Bovie Medical (Clearwater, Florida) is that kind of company. Bovie said it has submitted for FDA 510(k) clearance for its BOSS device, which is based on its saline enhanced sintered steel technology. The company said the device is designed for surgical applications where soft tissue bipolar coagulation is desired.

Rick Pfahl, VP of business development at Bovie, told Medical Device Daily that the BOSS delivers radio frequency (RF) energy, or electrosurgical energy, simultaneously with saline to perform coagulation of soft tissue and bone without charring the tissue or creating stickiness within the tissue, which he says is a clinical challenge. The company said the technology also results in reduced blood loss.

"There are other devices that use saline together with RF energy," Pfahl said. He noted that Bovie's main competitor is a private company out of New Hampshire, Salient Surgical Technology (Portsmouth) that has a similar technology but said that the difference between the two technologies is in the delivery. "They are dripping the saline from above down to a conducive metal surface to keep the metal surface moist with saline ... we are delivering the saline through the conducive metal surface to ensure that there is adequate saline between the metal surface and the tissue."

"They've got very good technology, we think we do too, we have a great deal of respect for them and what they're doing, we've just enhanced the delivery system in a way that makes a clinical improvement," Pfahl said.

Salient's surgical tools are based on its Transcollation technology. The company offers both bipolar and monopolar sealers.

The BOSS is based on technology acquired from Boston Scientific (Natick, Massachusetts) last year (Medical Device Daily, May 2, 2008). According to Bovie, the device will primarily be targeted towards orthopedic hip and knee reconstruction surgeries.

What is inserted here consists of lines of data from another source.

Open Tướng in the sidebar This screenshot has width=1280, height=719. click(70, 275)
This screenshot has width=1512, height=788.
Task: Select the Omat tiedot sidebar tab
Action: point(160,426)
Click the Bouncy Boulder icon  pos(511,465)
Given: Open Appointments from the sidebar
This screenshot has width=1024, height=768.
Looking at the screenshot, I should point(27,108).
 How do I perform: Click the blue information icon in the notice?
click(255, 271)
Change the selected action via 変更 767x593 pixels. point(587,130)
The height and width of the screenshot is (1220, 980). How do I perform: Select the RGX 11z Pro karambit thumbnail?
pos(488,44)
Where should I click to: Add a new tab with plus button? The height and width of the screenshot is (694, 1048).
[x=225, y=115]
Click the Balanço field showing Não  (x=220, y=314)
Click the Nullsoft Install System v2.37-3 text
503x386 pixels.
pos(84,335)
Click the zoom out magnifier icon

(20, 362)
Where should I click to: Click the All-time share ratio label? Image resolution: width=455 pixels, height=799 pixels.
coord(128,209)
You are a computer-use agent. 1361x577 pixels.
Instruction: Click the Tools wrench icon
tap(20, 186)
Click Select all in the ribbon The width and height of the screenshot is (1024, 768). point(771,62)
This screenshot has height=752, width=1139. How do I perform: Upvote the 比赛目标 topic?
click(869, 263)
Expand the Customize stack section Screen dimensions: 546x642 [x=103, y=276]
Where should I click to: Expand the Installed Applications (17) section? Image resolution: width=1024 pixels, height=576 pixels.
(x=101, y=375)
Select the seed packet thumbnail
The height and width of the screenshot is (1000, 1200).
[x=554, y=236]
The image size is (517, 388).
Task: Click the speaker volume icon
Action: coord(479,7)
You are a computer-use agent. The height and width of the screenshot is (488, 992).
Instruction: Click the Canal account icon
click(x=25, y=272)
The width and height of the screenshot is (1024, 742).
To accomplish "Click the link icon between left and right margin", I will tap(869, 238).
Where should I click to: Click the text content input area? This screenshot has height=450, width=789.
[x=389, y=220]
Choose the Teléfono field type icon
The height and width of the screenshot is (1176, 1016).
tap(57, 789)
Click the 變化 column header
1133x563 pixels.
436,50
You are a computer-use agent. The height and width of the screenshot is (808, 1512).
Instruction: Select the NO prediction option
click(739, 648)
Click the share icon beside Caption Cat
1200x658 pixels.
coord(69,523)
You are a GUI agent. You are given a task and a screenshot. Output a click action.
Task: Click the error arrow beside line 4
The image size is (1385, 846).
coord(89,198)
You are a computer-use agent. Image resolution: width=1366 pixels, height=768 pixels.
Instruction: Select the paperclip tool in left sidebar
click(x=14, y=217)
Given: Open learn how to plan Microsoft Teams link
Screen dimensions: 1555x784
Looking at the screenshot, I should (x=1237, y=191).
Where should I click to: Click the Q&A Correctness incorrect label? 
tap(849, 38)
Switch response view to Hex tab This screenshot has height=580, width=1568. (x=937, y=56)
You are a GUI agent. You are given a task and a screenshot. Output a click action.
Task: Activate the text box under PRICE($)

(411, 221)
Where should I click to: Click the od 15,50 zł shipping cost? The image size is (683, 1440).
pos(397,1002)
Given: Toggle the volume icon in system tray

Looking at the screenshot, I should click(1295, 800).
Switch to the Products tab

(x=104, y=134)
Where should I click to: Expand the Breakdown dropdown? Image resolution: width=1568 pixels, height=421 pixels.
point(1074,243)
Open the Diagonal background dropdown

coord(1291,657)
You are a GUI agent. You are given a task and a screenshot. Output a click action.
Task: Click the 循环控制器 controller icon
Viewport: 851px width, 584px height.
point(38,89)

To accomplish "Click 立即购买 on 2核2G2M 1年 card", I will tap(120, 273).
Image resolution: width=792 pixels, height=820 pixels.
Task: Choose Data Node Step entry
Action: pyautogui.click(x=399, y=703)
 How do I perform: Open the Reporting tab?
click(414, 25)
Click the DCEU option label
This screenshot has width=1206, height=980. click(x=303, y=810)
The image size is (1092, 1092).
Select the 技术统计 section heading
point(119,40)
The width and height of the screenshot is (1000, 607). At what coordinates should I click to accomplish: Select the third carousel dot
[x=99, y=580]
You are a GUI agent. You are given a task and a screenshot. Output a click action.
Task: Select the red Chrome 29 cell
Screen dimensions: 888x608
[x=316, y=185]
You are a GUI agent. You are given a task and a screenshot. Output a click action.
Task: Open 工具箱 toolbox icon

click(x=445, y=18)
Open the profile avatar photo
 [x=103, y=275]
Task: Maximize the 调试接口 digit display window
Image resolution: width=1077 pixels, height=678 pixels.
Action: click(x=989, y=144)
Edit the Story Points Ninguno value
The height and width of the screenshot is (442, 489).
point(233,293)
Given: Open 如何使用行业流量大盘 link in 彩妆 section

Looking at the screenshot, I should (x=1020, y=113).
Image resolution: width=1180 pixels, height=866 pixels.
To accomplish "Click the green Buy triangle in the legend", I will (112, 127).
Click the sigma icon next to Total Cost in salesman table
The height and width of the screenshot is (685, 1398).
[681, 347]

Late last year Bovie said it received FDA clearance to market its Saline Enhanced Electrosurgical Resection (SEER) tissue resection device intended for initial use in liver oncology surgery (MDD, Nov. 21, 2008). The SEER device uses conductive sintered steel as an electrode for RF for cutting and coagulation. The process involves delivery of RF current and sterile saline for resection and coagulation in surgical procedures. The BOSS is basically an extension of that technology, Pfahl said.

Earlier this year the company reported a 510(k) submission to the FDA seeking pre-market clearance for a laparoscopic SEER device for solid organ resection (MDD, May 21, 2009). The laparoscopic SEER is a line extension of the SEER device that Bovie launched earlier this year and will address the growing market of minimally invasive liver resection. According to the company, the laparoscopic SEER allows the surgeon to dissect and achieve hemostasis with a single device resulting in less instrument utilization and fewer instrument changes in a minimally invasive approach.

Bovie is a profitable company, it is publically held, and it operates in the black, Pfahl said. According to the company, saline enhanced surgeries reduce operating time while improving post-operative outcomes and shorten recovery time.

"In today's economic environment, where controlling medical costs is important, the BOSS technology meets the needs of patients, surgeons and hospitals," said Andrew Makrides, president of Bovie, in a company statement. "Reduced blood loss, shortened operating and recovery time makes the BOSS a technology product that targets a large and growing market."

According to Bovie the orthopedic hip and knee reconstruction surgeries are significant markets, with more than 1.3 million procedures performed in the U.S. each year. These procedures represent large and growing markets due to a more active and aging population, the company said, noting that the worldwide market is expected to exceed $500 million in 2009.